Copy the lines below exactly, from the line containing "The image size is (1436, 775)." to the line containing "point(690,250)", with both of those lines included.

--- begin DATA SUPPLIED ---

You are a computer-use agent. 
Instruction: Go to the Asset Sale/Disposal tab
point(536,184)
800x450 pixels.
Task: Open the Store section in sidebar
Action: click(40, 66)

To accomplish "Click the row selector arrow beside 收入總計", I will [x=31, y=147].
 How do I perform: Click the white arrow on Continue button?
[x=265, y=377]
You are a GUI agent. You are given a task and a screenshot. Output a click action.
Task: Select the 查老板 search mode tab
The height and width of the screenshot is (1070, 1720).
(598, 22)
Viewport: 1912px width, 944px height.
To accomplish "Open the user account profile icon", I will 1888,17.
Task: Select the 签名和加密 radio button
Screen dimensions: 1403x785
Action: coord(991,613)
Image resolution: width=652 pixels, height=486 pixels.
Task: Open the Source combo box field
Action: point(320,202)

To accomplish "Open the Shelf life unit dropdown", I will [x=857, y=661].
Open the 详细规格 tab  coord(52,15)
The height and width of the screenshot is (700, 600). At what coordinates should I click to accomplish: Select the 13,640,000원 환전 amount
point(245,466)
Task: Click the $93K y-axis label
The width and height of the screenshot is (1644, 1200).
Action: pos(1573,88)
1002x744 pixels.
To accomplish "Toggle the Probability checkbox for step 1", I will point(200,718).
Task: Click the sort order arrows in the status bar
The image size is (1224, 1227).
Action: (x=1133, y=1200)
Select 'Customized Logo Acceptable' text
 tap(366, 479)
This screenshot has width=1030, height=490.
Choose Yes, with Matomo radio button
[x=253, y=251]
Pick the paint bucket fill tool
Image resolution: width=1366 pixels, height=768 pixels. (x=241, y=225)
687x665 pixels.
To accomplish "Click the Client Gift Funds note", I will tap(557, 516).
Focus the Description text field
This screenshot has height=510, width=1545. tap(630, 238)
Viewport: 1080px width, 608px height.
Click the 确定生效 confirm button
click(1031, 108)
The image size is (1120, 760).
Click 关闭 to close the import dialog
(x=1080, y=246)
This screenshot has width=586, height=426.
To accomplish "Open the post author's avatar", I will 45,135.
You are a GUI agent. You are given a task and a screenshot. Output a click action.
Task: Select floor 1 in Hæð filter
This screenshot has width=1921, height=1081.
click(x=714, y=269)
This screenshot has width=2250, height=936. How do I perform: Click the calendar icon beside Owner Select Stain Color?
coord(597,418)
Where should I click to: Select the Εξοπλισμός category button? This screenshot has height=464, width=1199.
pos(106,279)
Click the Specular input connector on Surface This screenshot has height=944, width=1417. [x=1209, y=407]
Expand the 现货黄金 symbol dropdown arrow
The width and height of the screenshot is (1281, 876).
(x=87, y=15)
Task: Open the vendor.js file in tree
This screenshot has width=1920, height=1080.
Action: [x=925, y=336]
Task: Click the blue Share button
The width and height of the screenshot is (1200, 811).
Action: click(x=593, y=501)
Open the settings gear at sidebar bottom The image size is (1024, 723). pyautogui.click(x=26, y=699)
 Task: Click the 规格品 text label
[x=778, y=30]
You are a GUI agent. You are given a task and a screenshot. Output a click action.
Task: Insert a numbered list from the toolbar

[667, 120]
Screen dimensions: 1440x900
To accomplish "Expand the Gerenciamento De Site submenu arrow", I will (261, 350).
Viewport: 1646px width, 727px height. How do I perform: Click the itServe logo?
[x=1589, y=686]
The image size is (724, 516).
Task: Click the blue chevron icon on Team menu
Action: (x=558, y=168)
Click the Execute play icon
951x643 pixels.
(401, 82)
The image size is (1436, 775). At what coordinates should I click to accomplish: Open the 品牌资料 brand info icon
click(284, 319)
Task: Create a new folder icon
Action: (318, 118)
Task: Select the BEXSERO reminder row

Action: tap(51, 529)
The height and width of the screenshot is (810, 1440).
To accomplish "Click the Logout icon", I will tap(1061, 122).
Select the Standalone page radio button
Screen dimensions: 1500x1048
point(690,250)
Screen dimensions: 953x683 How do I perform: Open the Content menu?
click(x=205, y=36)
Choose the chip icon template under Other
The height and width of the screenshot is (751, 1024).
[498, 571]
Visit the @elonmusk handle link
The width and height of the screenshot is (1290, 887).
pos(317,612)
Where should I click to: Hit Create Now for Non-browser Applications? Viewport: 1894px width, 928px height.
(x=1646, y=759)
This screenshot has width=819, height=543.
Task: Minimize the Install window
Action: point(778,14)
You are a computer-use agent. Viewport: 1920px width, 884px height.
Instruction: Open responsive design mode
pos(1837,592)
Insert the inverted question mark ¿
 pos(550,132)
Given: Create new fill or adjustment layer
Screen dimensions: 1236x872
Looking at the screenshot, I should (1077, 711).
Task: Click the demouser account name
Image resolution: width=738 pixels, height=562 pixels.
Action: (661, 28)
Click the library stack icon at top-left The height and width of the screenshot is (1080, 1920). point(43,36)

--- end DATA SUPPLIED ---

**ANSWER TO THIS PROBLEM**
The image size is (1436, 775). At what coordinates should I click to accomplish: Open the 品牌资料 brand info icon
click(284, 319)
Task: Create a new folder icon
Action: (318, 118)
Task: Select the BEXSERO reminder row

Action: tap(51, 529)
The height and width of the screenshot is (810, 1440).
To accomplish "Click the Logout icon", I will tap(1061, 122).
Select the Standalone page radio button
Screen dimensions: 1500x1048
point(690,250)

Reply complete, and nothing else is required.